Special Field Order 15
Military orders issued by General Sherman on January 16, 1865, that confiscated land along the Atlantic Coast in South Carolina, Georgia, and Florida to be settled by freed slaves and blacks.
Transcontinental Railroad
a continuous rail line constructed between Omaha, Nebraska and San Francisco Bay, California.
Uncle Tom’s Cabin & Harriet Beacher Stowe
An 1852 novel written by Harriet Beecher Stowe documenting the fictional, though realistically inspired, account of a family of slaves in the deep south, criticizing the wickedness of slavery by demonstrating its terrible inhumanity through the eyes of its most common and deeply affected victims.
Underground Railroad
a secret network of antislavery northerners who illegally helped fugitive slaves escape to free states or Canada during the period before the American Civil War.
Union advantages in Civil War
The Union had a larger population (22 million people)
They had a stable federal government.
While the Confederacy had the strongest leaders, the Union had more good. leaders – Ulysses Grant, William Sherman, Philip Sheridan, George Thomas.
US v. Cruikshank
dealt with the prosecution of white supremacist individuals who were charged with violating the civil rights of African Americans during the Colfax Massacre of 1873 in Louisiana
Vagrancy Laws
criminalized many activities, such as vagrancy, that were used to arrest and detain African Americans and force them into involuntary labor.

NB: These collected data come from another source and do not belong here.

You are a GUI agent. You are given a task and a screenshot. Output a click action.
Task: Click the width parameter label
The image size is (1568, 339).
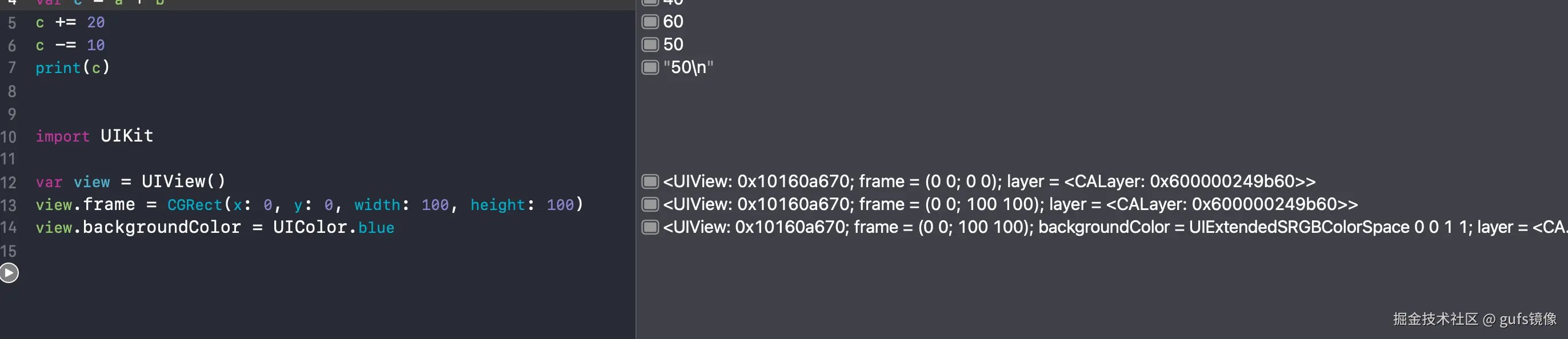click(x=377, y=205)
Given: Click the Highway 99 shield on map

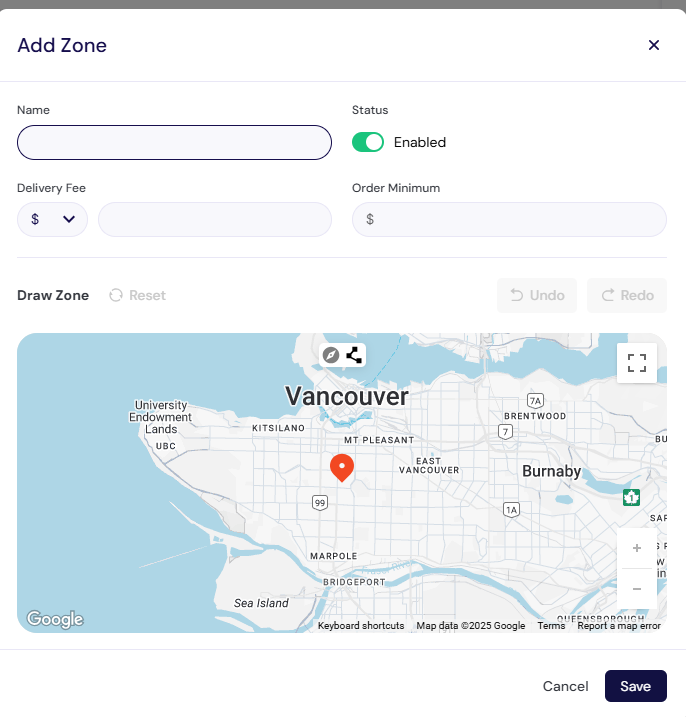Looking at the screenshot, I should click(320, 503).
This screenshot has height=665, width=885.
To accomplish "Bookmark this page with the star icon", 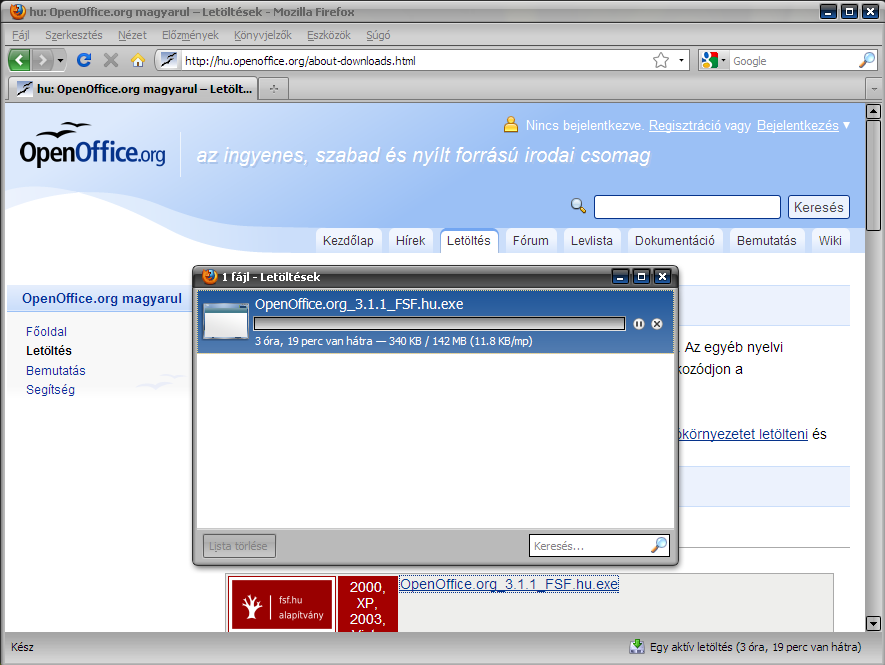I will (661, 61).
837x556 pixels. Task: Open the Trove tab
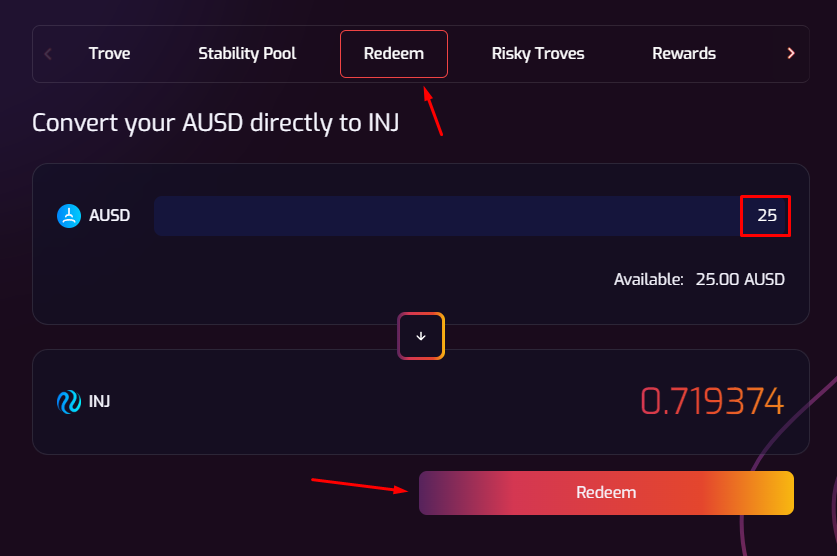click(x=109, y=54)
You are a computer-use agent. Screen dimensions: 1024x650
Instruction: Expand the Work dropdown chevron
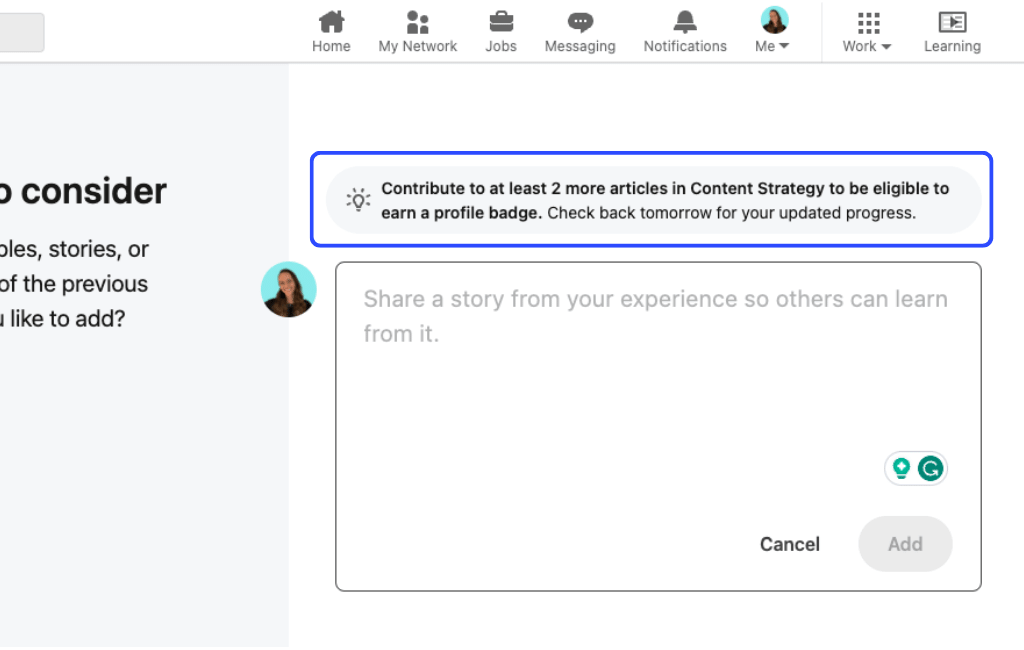884,46
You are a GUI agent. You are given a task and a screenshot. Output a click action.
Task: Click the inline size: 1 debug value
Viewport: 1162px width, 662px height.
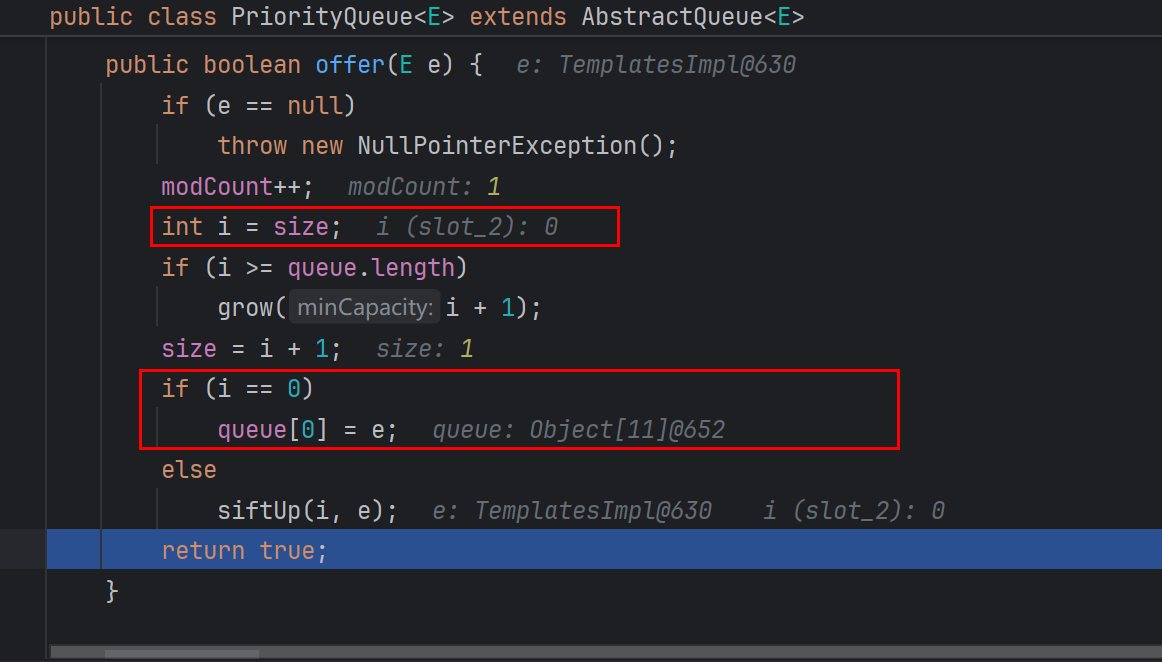424,349
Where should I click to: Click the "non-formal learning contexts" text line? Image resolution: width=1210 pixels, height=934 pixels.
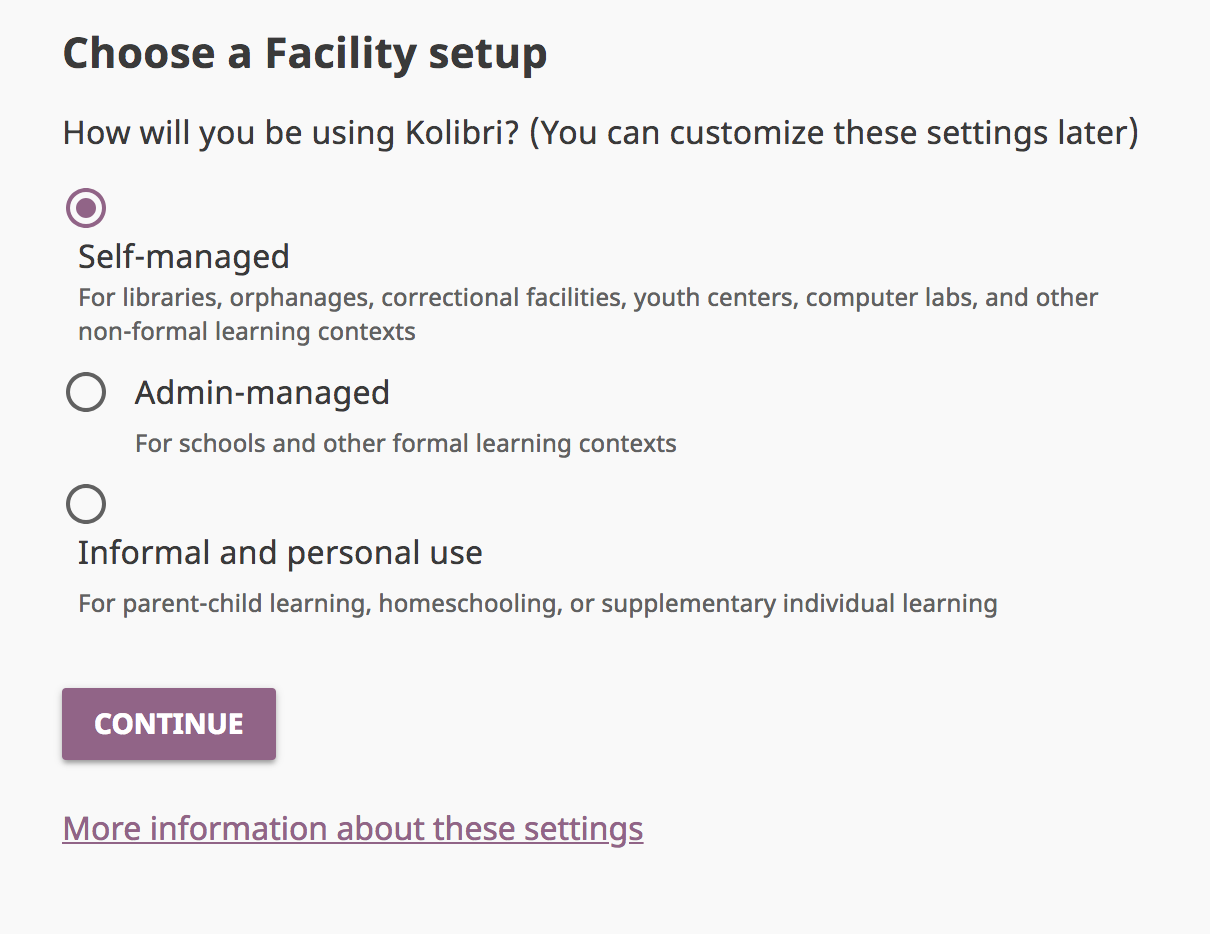point(246,332)
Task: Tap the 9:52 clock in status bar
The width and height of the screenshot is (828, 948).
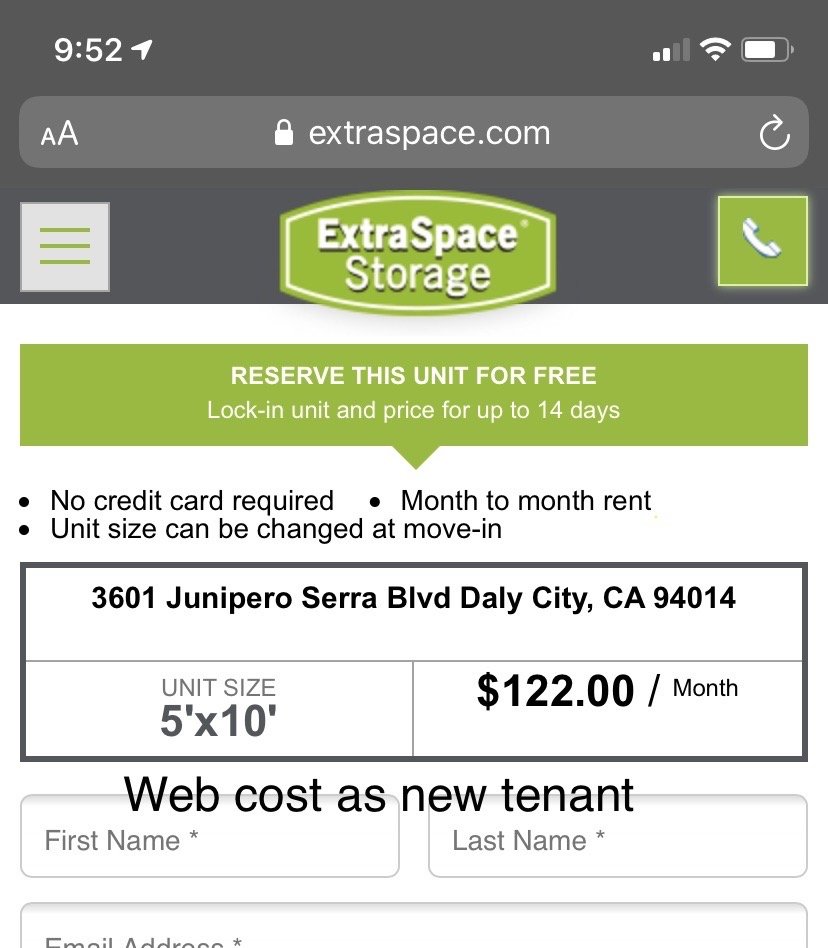Action: [88, 49]
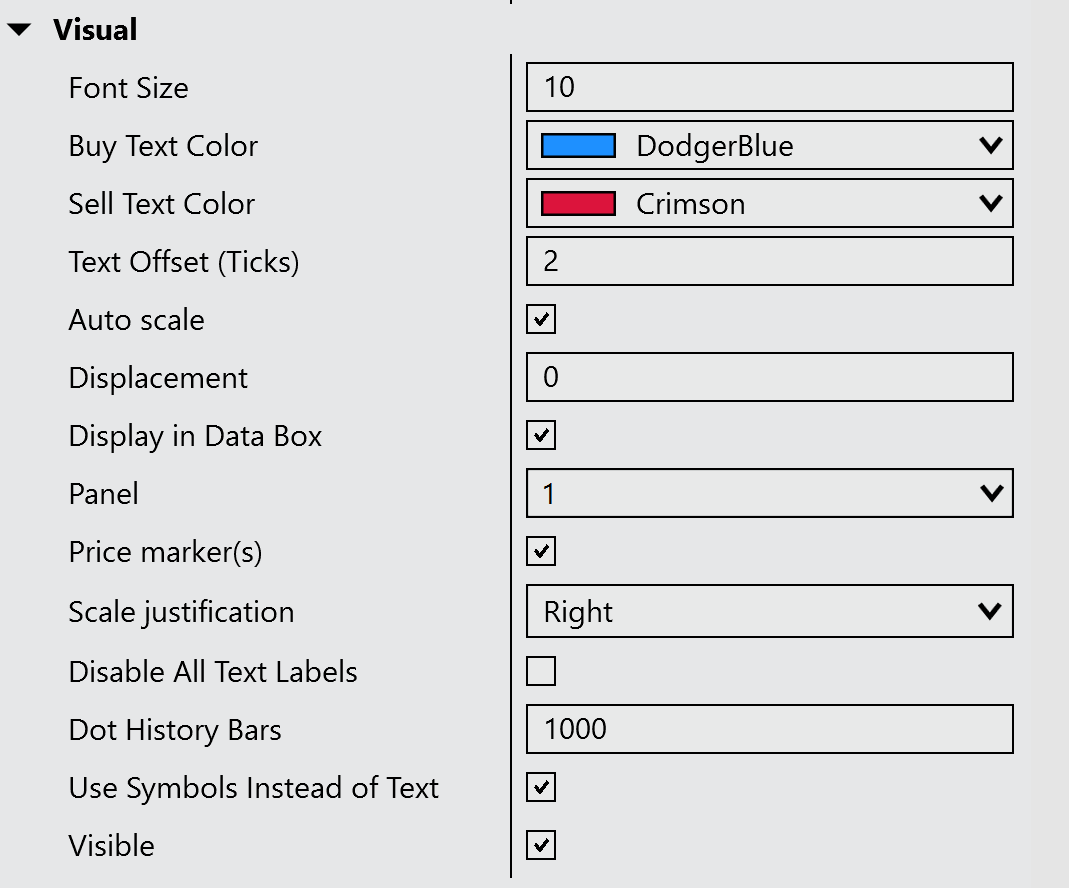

William Lloyd Garrison and The Liberator
William Lloyd Garrison was an outspoken abolitionist. He published an anti-slavery newspaper called The Liberator. It called for freedom for all slaves immediately
Wilmot Proviso
proposed after the Mexican War that stated that neither slavery no involuntary servitude shall ever exist in any territory gained from Mexico.
Women’s Rights Movement
The main movement of the 20th century would be the suffrage movement, where American women campaigned for their right to vote.
13th Amendment
Constitutional amendment prohibiting all forms of slavery and involuntary servitude.
14th Amendment
granted citizenship to all persons born or naturalized in the United States—including formerly enslaved people—and guaranteed all citizens “equal protection of the laws.”
15th Amendment
prohibited any government in the US from denying a citizen the right to vote based on “race, color, or previous condition of servitude”.